Your task – Can you print the data exactly and leave out each image?

Dataset records –
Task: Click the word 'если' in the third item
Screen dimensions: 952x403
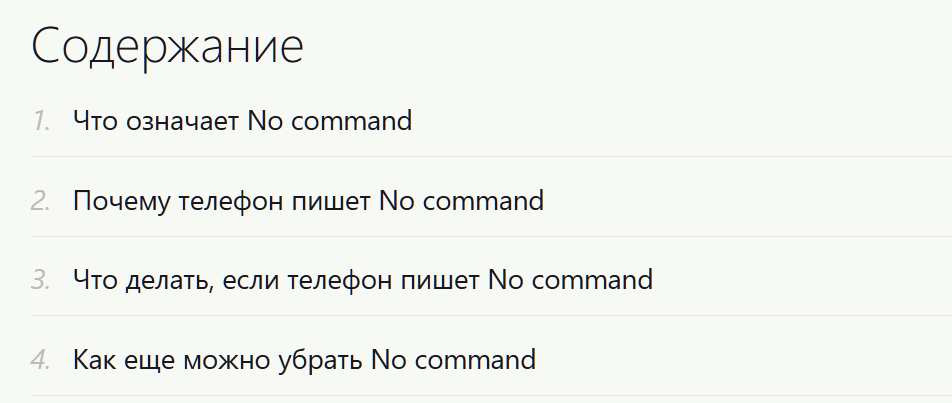Action: pos(251,280)
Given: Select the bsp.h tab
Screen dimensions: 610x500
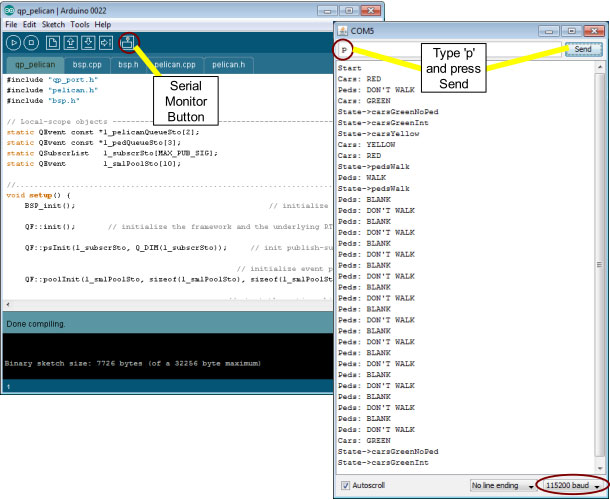Looking at the screenshot, I should click(x=128, y=64).
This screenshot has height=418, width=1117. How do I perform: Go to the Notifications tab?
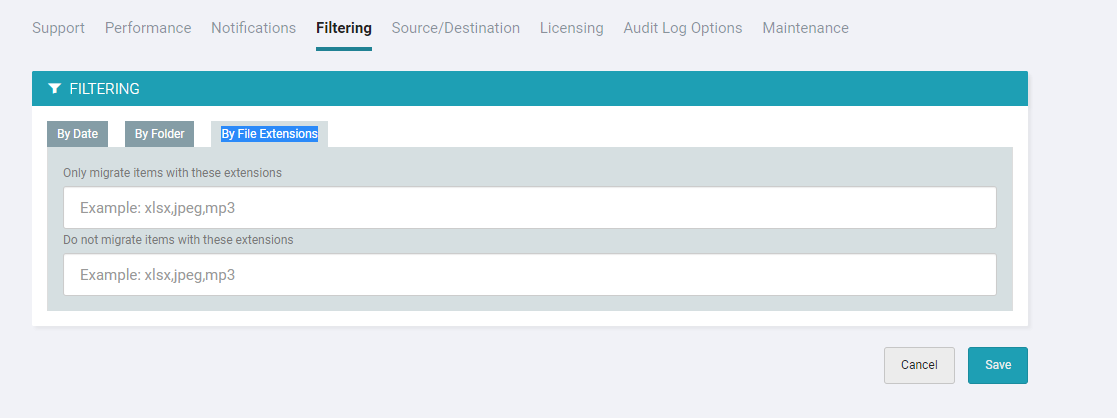253,28
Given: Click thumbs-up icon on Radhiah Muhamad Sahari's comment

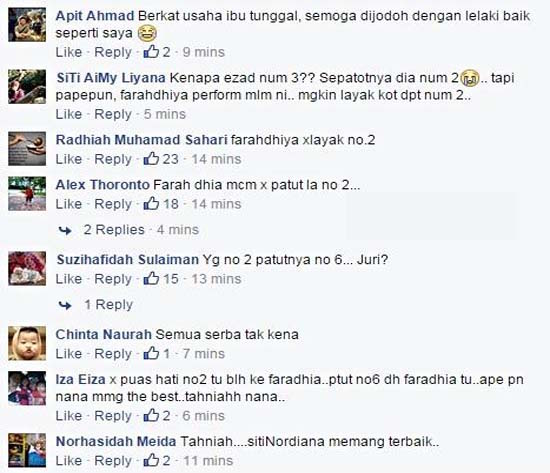Looking at the screenshot, I should coord(151,159).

Response below –
Task: Click the word 'если' in the third item
Screen dimensions: 952x403
Action: pos(251,280)
Given: Select the bsp.h tab
Screen dimensions: 610x500
Looking at the screenshot, I should click(x=128, y=64).
This screenshot has height=418, width=1117. How do I perform: Go to the Notifications tab?
253,28
Given: Click thumbs-up icon on Radhiah Muhamad Sahari's comment

Looking at the screenshot, I should coord(151,159).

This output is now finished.